• _Exercise brief_
All of the data below is to be copied exactly.
-------- Working data --------
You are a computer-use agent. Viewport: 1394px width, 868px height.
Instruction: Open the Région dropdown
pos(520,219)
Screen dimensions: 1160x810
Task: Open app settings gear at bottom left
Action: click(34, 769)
--------
• _Exercise solution_
You are a computer-use agent. Viewport: 1394px width, 868px height.
Instruction: Open the Région dropdown
pos(520,219)
Screen dimensions: 1160x810
Task: Open app settings gear at bottom left
Action: click(34, 769)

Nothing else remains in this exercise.